Ah.  This is straightforward.  Timed calls are set up with 
reactor.callLater, which returns an instance of DelayedCall. 
DelayedCall has a cancel method.
>>>
>>>-In the command dispatcher code: checks if IDLE is enabled or not. If
>>>enabled, it appends IDLE to all incoming commands and sends a DONE to
>>>the server before any new commands are sent. (On the incoming 
>>>commands
>>>part: what I mean is if the method originally to be called was
>>>"incoming_exists", instead it would go to "incoming_existsIDLE".)
>>
>>This part could probably bear some elaboration.  I think the question 
>>here
>>is how the unsolicited information should best be made available to 
>>the
>>application code which caused the IDLE to be issued (if I've 
>>misunderstood
>>what you were getting at here, let me know).  One possibility is the
>>existing IMailboxListener interface - if you look at the very end of 
>>the
>>implementation of IMAP4Client, you'll find three no- op methods,
>>modeChanged, flagsChanged, and newMessages.  These are intended for
>>subclasses to override and are already called by IMAP4Client when
>>unsolicited information is given by the server in response to a 
>>command.  It
>>may make sense to direct data provided during an IDLE to these 
>>callbacks, or
>>others similar to them.
>
>Abstraction is not my strong point :(
>> From what I read of imaplib2, it looks like that library would start
>IDLE on all its connections, and as soon as it was notified of a new
>incoming message, it would disengage IDLE and immediately start
>downloading that message.

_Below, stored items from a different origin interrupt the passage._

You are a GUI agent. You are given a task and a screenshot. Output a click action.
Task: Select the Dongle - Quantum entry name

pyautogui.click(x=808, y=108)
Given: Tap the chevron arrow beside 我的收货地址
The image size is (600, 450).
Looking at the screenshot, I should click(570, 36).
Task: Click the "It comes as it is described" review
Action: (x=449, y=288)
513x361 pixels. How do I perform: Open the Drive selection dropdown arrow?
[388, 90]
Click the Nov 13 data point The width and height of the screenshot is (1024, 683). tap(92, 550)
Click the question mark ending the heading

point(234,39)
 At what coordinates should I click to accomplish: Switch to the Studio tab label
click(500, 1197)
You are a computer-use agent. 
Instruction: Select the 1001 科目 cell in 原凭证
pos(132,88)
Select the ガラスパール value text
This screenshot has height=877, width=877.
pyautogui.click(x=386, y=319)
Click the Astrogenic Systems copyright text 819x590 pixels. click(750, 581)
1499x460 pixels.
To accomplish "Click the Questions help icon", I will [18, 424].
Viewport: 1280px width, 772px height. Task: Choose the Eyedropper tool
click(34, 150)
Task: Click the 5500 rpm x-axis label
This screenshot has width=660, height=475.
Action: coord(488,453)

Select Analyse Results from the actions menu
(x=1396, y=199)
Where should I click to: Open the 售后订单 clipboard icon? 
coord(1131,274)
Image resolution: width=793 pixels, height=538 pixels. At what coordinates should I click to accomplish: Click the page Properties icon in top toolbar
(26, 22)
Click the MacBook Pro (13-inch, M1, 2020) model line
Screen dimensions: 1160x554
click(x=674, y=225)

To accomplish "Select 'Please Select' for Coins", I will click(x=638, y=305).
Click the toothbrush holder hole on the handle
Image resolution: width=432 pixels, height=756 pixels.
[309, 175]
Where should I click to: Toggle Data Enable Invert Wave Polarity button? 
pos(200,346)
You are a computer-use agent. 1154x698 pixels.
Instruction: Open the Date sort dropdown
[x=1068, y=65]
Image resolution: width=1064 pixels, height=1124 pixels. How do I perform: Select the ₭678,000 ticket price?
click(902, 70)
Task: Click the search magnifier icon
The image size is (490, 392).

I believe this method caused the stalled bug
>that got finally got imaplib2 canned from OfflineIMAP (imaplib2
>thought it was no longer in IDLE, when in fact it was so all commands
>were ignored by the server).
>
>My planned use of IDLE is to have one session open and dedicated to
>running IDLE all the time. Any updates that come in over IDLE are sent
>to a threadpool which either downloads the new message or deletes the
>local copy in order to stay in sync with the remote.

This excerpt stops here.